Supporting aging parents: A guide to financial planning and preventing senior exploitation
Associate, Wealth Planning & Advice

Becoming a caretaker for aging parents is a role reversal for many adults – and often a challenging one. Taking on this caregiving role may feel overwhelming, especially if you’re juggling those responsibilities with caring for your own children.
If that wasn’t daunting enough, seniors face a rising risk of financial exploitation, with elder fraud complaints rising 14% in 2023, according to the FBI Internet Crime Complain Center 2023 Elder Fraud Report. It is expected that cases will continue to climb as the U.S. population ages. Ensuring your parents’ financial wellbeing requires not only financial and estate planning, but also protection against theft and other schemes targeting seniors.
Our new white paper on supporting aging parents offers caretakers a guide to help with strategic financial planning and preventing senior exploitation. Here are some of the key takeaways.
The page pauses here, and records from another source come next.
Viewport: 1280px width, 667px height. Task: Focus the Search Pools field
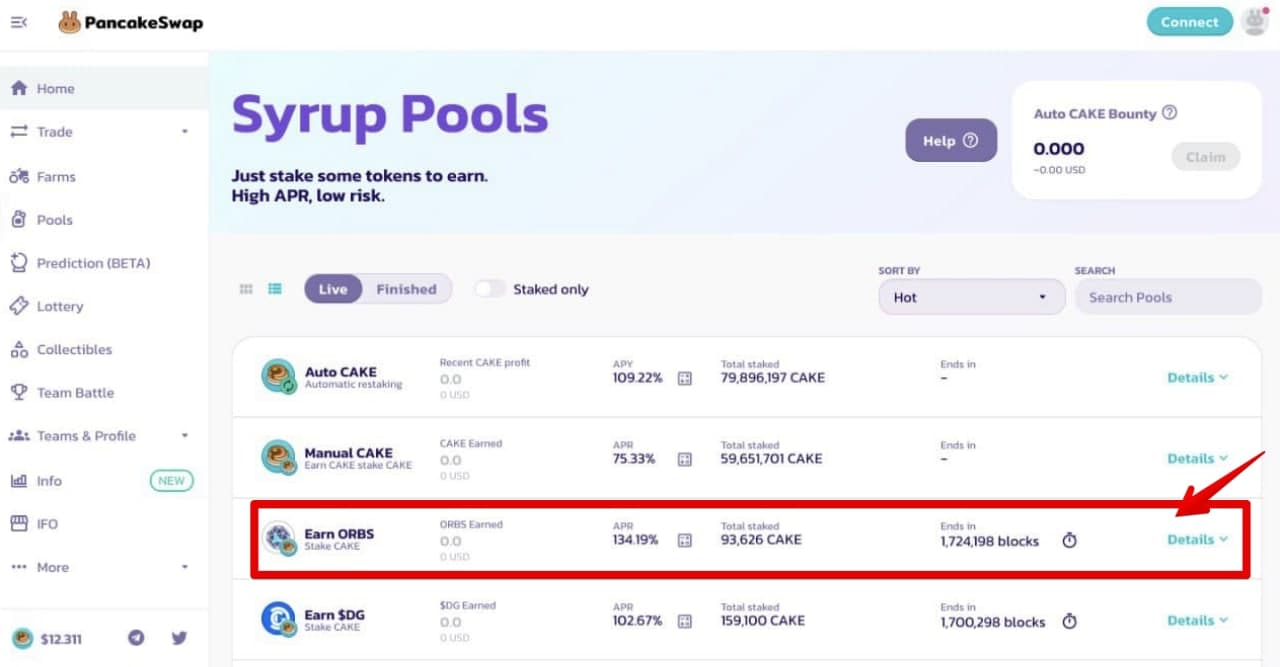click(1168, 297)
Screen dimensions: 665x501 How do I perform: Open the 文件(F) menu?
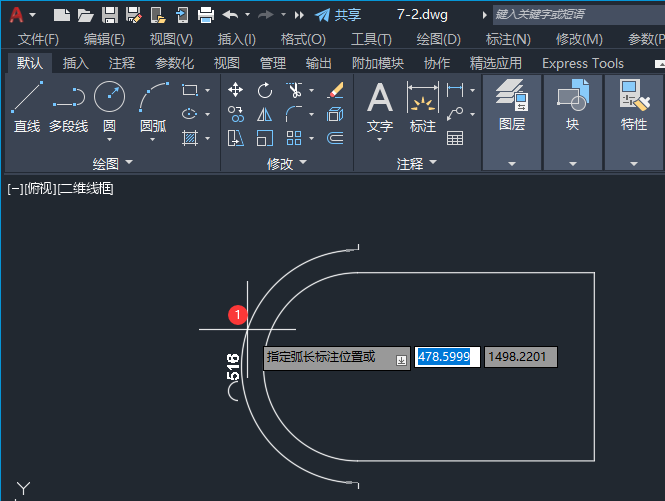[38, 39]
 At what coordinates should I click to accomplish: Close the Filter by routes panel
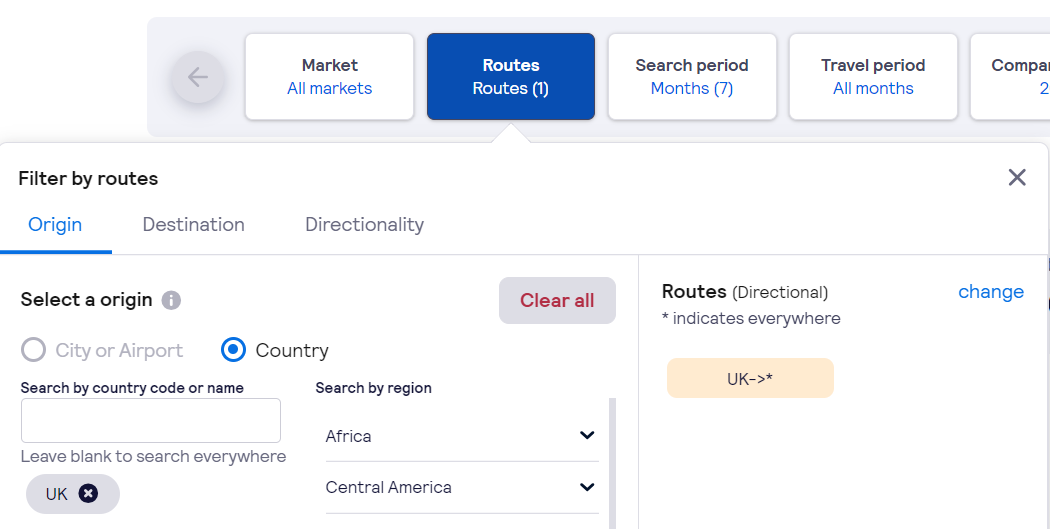(x=1017, y=177)
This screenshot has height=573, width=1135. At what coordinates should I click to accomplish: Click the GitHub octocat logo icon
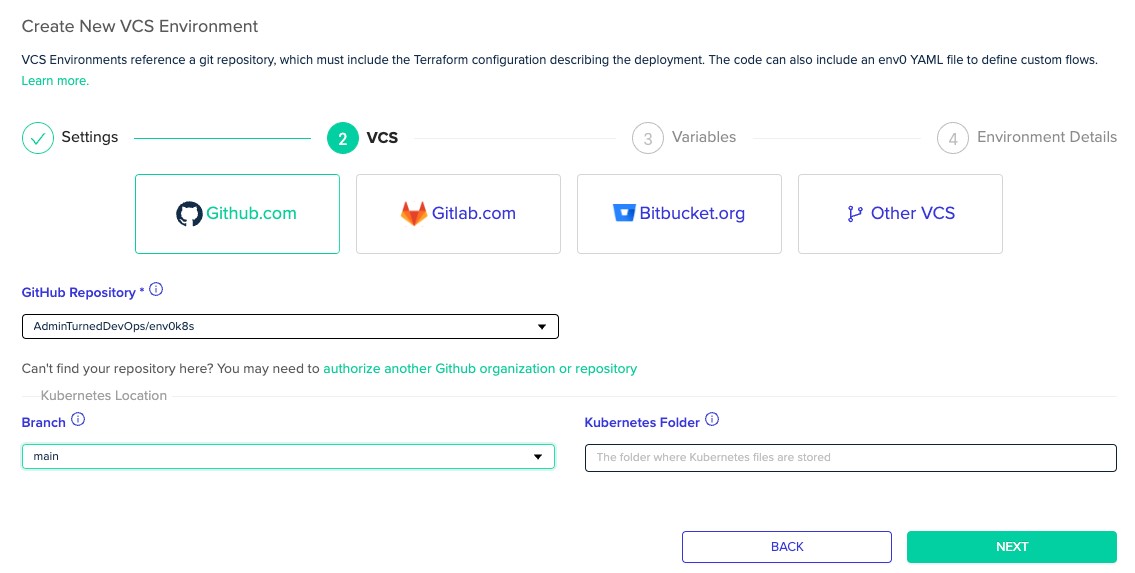coord(189,213)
Financial planning for aging parents
Helping your parents manage their finances starts with ensuring they have a comprehensive financial plan. This can help you identify your parents’ assets and spending goals, as well as any regular bills with which they might need assistance. If your parents are comfortable sharing their financial information, you can help by:
- Taking inventory. Where are their assets located? Who has access to the accounts? Are the designated beneficiaries aligned with what your parents want?
- Setting realistic financial goals, such as budgeting funds for health care needs or maintaining their lifestyle.
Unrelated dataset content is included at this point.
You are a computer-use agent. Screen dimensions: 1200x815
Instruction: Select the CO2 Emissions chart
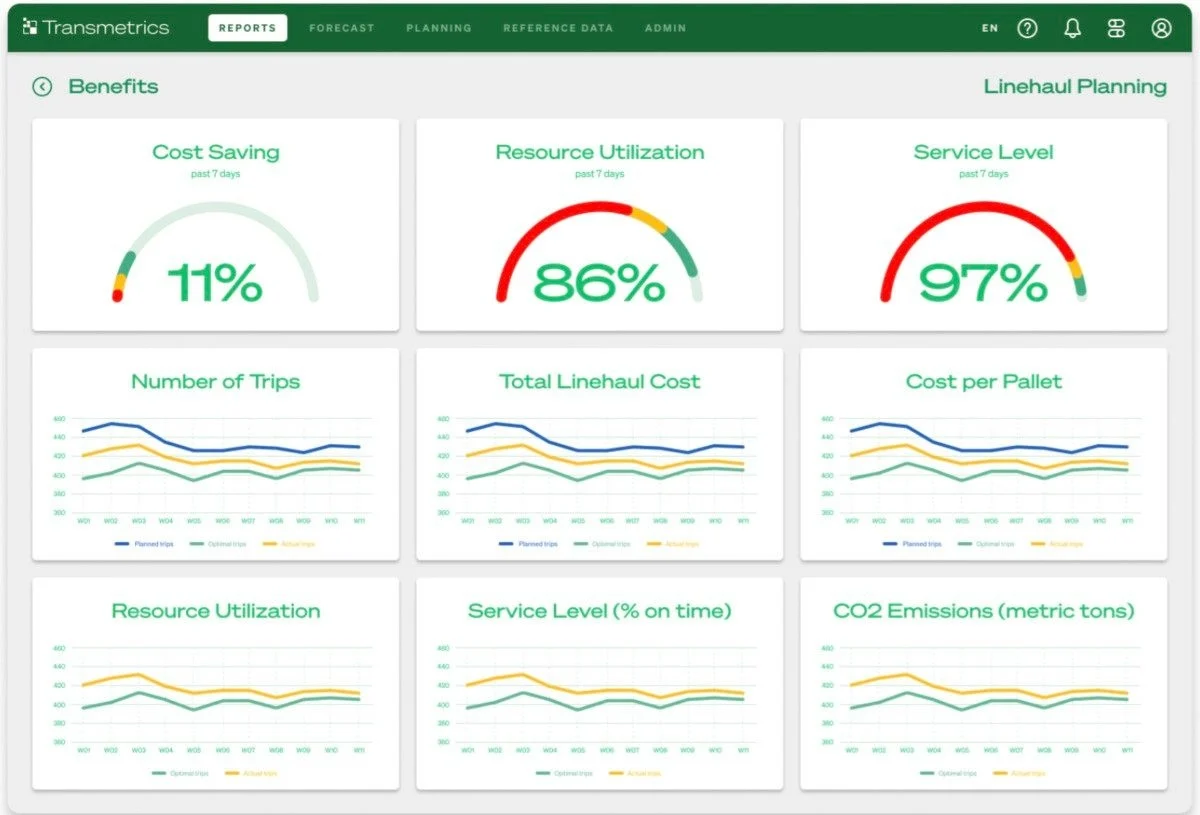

- Protecting assets and intentions through estate planning. Creating or updating key legal documents – such as wills, trusts, powers of attorney and health care proxies – is vital for ensuring that your parents’ wishes are honored and their assets are managed according to their intentions.
Things to watch out for
Navigating the complexities of caregiving can be especially daunting with the looming threat of senior financial exploitation. You can help your parents with their finances by helping protect them from fraud, even if they don’t have a comprehensive financial plan.
Seniors are at greater risk for financial fraud and exploitation – especially those who live alone, are widowed or socially isolated, or depend on others for care. Research indicates that the majority of victims of financial fraud and exploitation tend to be between the ages of 80 and 89, with women affected more frequently than men.
The impact of such fraud can be particularly devasting for seniors, who tend to suffer greater financial losses compared to younger victims. Unfortunately, this exploitation can be perpetrated by anyone, including individuals trusted by the victim – sometimes even their children.
To protect against potential exploitation, be cautious about sharing financial information with family and non-family caregivers, especially if your parents have significant resources.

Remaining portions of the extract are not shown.